In a move seen to support the government’s push for economic growth, the Reserve Bank of India (RBI) cut interest rates for the second time in nearly two months. The surprise move is also being viewed as a signal from RBI governor Raghuram Rajan of becoming more proactive.
Investors cheered the rate cut, with the benchmark 30-share BSE Sensex rising 431.01 points, or 1.45 percent, to a record high of 30,024.74 points in morning trade. It dipped after that on profit taking to 29,774.82 in early afternoon trade.
The RBI lowered the repo rate by 25 basis points to 7.5 percent today morning, which was unexpected, coming well ahead of its scheduled policy meeting on April 7, and just four days after Finance Minister Arun Jaitley laid down the Union Budget, where he veered slightly from the fiscal consolidation path.
Previously, the RBI had announced an unscheduled rate cut on January 15 but kept rates on hold in its policy meeting on February 3. “It’s the RBI’s response to a good Budget, the direction the government is taking and that inflation was low,” said Abheek Barua, chief economist with HDFC Bank. Barua, however, was concerned about the timing of the latest rate cut, as it might sometimes dilute the importance of a policy meeting. “It is not that India is in the middle of an economic crisis and that something had to be done immediately,” he said.
Siddhartha Sanyal, chief India economist with Barclays Capital was surprised with the timing of the cut but said the move indicated the RBI was more certain about the trend in inflation.

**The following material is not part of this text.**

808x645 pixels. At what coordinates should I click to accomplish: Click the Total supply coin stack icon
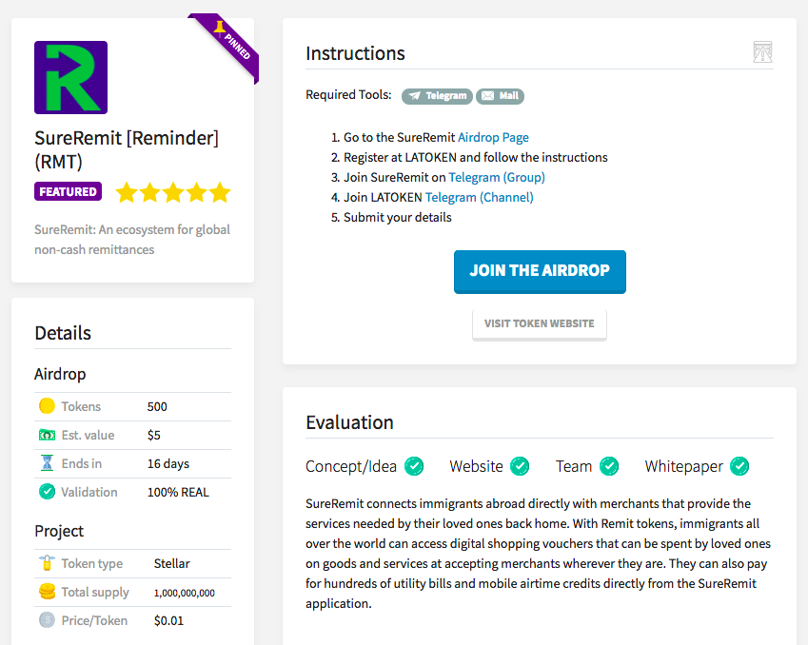(47, 592)
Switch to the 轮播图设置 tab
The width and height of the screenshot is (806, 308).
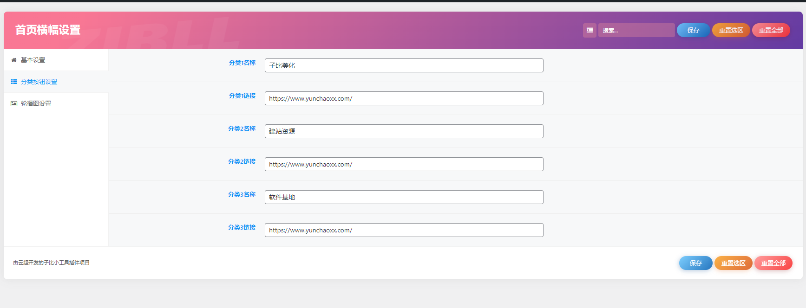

India’s consumer price index rose marginally in January to 5.1 percent while the wholesale price index showed deflation.
Ajay Bodke, head of investment strategy with brokerage firm Prabhudas Lilladher, called the latest rate cut an “unambiguous signal” to the markets that it is satisfied with the government’s commitment to medium-term fiscal consolidation plan.
Rajan explained the rational for the latest rate cut. “Softer readings on inflation are expected to come in through the first half of 2015-16 before firming up to below 6 per cent in the second half,” he said in a statement.
He added in the statement that the need to act outside the policy review cycle was prompted by two factors: First, while the next bi-monthly policy statement will be issued on April 7, the still-weak state of certain sectors of the economy as well as the global trend towards easing suggests that any policy action should be anticipatory once sufficient data support the policy stance. Second, with the release of the agreement on the monetary policy framework, it was appropriate for the RBI to offer guidance on how it will implement the mandate.
The government and the RBI have recently agreed on a monetary policy framework, which makes managing inflation a key function. As part of the move, the RBI will aim to lower inflation to 4 percent with a band of 2 percent on either side, by the fiscal year ending March 2017, a statement on Wednesday said.
Most economists have forecast two more rate cuts, possibly of 50-75 basis points, before the end of 2015.